Data excerpts -
===============

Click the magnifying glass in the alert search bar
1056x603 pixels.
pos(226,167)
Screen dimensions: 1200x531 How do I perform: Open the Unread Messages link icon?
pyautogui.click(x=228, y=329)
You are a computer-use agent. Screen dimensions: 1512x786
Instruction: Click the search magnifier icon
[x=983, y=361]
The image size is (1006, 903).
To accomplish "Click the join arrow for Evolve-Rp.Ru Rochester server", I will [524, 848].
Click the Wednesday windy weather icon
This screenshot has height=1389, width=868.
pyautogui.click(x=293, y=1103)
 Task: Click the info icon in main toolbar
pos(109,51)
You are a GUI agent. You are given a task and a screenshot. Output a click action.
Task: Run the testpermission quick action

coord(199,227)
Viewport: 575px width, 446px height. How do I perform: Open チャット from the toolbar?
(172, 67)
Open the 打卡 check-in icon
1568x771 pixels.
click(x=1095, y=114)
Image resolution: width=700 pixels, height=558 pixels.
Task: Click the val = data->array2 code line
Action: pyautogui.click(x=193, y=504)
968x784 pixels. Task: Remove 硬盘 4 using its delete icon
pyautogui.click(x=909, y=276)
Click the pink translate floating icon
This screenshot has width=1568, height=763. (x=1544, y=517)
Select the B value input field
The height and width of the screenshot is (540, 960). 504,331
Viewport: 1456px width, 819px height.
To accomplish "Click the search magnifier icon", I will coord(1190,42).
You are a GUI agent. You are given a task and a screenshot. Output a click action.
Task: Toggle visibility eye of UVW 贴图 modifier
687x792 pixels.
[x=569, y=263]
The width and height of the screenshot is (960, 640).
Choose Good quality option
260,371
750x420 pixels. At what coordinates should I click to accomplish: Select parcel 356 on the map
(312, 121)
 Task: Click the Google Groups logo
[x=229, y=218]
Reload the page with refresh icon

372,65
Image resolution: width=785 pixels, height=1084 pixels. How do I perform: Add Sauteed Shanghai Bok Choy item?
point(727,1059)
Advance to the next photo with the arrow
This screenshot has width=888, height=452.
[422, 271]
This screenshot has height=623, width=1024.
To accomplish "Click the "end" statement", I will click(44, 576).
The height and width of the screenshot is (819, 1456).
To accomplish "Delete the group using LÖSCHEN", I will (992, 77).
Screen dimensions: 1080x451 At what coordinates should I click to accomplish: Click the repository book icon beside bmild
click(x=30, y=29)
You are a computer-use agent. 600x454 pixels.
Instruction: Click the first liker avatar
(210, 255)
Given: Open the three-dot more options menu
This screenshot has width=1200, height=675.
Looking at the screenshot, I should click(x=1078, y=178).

===============

Exercise brief - Select the lines from the entries that include the word "agent".

Answer space -
You are a computer-use agent. Screen dimensions: 1512x786
You are a GUI agent. You are given a task and a screenshot. Output a click action.
You are a GUI agent. You are given a task and a screenshot. Output a click action.
You are a computer-use agent. 600x454 pixels.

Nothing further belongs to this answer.